Piatrus Brouka Belarusian Encyclopedia
- Native name: Беларуская Энцыклапедыя імя Петруся Броўкі
- Company type: State-owned enterprise
- Founded: January 1, 1967
- Defunct: October 31, 2021
- Fate: Merged into Belarus Publishing House
- Successor: Belarus Publishing House
- Headquarters: Minsk, Belarus
- Key people: Piatrus Brouka (founder)
- Products: Encyclopedias, dictionaries, reference books
- Parent: Ministry of Information of the Republic of Belarus

= Piatrus Brouka Belarusian Encyclopedia =

State publishing house in Minsk, Belarus (1967–2021)

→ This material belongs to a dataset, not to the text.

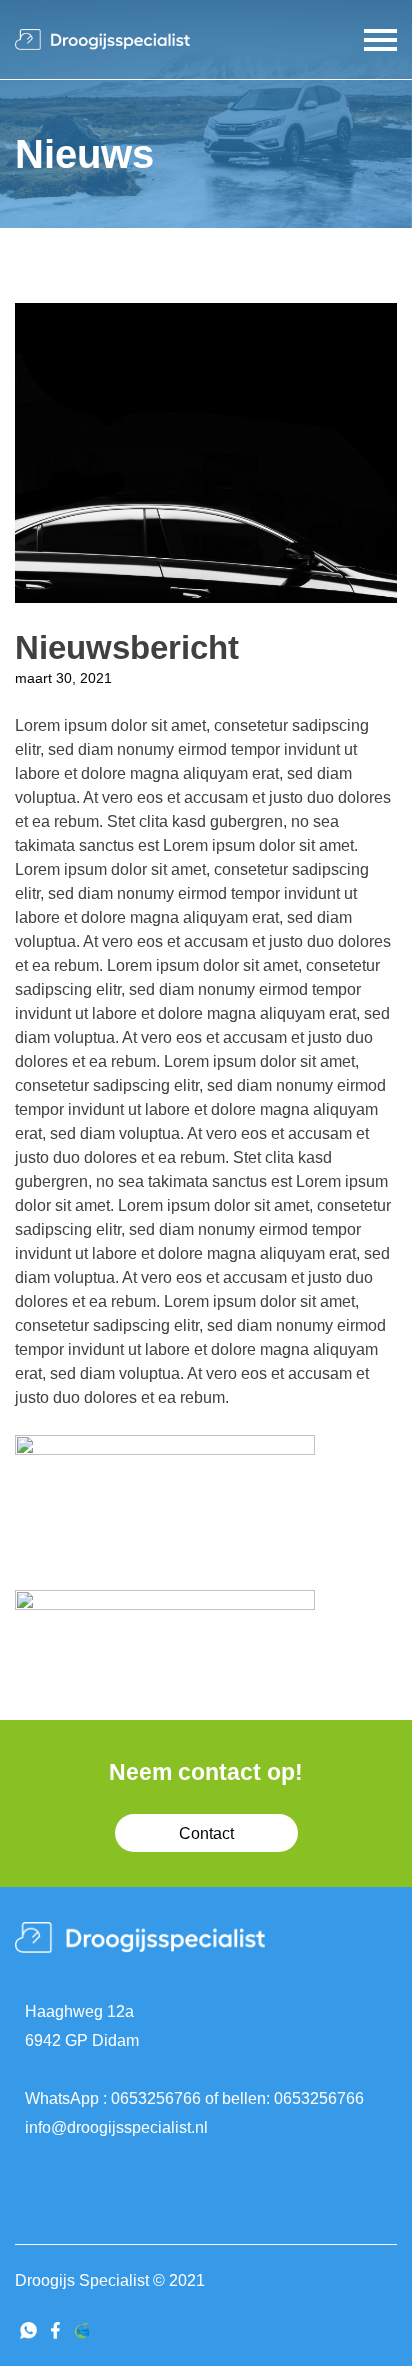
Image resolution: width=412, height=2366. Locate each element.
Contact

The Piatrus Brouka Belarusian Encyclopedia (Беларуская Энцыклапедыя імя Петруся Броўкі) was a state-owned publishing house within the system of the Ministry of Information of the Republic of Belarus. It existed from 1 January 1967 to 31 October 2021.

== History ==
It was founded in Minsk on 1 January 1967 as the Main Editorial Office of the Byelorussian Soviet Encyclopedia under the Academy of Sciences of the BSSR with the status of a research institute. From 1 January 1975, it was part of the State Committee for Publishing of the BSSR. In 1980, it was reorganized into a publishing house and named after Piatrus Brouka — the initiator of its creation and its first editor-in-chief.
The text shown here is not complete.